Work order:
Output, please, exactly those lines of the listing that come before the line with "You are a computer-use agent. The", along with that line itself.

Records provided:
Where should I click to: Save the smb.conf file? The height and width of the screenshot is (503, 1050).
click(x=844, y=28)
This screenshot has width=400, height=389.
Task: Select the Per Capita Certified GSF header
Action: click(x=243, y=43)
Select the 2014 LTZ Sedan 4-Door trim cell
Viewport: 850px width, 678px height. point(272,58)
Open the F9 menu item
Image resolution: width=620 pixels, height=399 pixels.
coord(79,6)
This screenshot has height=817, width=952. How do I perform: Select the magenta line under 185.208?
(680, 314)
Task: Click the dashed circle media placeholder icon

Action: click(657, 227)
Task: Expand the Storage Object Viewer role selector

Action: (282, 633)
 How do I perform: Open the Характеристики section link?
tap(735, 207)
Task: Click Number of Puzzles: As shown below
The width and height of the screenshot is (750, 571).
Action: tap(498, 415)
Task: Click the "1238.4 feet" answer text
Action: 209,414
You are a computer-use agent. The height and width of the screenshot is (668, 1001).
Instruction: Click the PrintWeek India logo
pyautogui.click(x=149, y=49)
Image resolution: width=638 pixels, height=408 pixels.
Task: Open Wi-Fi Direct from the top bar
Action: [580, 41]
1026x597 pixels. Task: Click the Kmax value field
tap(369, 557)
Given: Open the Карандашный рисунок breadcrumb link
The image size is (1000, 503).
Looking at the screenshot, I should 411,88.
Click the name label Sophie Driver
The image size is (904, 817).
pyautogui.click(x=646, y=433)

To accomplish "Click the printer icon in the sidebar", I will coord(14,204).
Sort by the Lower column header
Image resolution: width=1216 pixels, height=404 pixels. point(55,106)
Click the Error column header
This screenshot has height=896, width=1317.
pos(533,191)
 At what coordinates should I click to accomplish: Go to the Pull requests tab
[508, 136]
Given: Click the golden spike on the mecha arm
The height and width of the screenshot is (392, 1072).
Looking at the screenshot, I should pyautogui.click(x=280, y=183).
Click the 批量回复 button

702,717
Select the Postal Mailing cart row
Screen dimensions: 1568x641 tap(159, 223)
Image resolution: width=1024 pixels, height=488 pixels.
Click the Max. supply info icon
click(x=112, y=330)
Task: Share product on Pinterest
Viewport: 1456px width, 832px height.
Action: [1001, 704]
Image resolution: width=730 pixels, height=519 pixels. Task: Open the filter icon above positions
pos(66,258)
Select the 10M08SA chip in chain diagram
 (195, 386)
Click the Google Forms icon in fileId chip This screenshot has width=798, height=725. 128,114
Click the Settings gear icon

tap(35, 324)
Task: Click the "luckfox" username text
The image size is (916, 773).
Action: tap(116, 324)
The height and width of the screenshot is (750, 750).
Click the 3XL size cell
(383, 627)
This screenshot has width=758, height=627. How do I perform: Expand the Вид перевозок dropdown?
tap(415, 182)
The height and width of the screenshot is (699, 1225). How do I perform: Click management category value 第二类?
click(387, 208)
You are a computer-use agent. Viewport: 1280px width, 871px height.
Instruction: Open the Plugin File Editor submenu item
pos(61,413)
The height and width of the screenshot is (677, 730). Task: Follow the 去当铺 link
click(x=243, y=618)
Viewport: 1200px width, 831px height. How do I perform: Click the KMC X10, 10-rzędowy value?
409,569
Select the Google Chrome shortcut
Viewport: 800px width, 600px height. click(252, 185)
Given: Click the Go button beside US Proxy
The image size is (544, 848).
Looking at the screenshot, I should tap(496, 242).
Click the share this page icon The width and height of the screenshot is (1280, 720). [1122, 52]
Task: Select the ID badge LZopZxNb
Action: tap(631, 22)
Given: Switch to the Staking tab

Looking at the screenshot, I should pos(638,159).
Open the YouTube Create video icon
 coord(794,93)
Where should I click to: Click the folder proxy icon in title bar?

Your response:
Where should I click to: Save the smb.conf file? The height and width of the screenshot is (503, 1050).
click(x=844, y=28)
This screenshot has width=400, height=389.
Task: Select the Per Capita Certified GSF header
Action: click(x=243, y=43)
Select the 2014 LTZ Sedan 4-Door trim cell
Viewport: 850px width, 678px height. point(272,58)
Open the F9 menu item
Image resolution: width=620 pixels, height=399 pixels.
coord(79,6)
This screenshot has height=817, width=952. How do I perform: Select the magenta line under 185.208?
(680, 314)
Task: Click the dashed circle media placeholder icon

Action: click(657, 227)
Task: Expand the Storage Object Viewer role selector

Action: (282, 633)
 How do I perform: Open the Характеристики section link?
tap(735, 207)
Task: Click Number of Puzzles: As shown below
The width and height of the screenshot is (750, 571).
Action: tap(498, 415)
Task: Click the "1238.4 feet" answer text
Action: 209,414
You are a computer-use agent. The height and width of the screenshot is (668, 1001).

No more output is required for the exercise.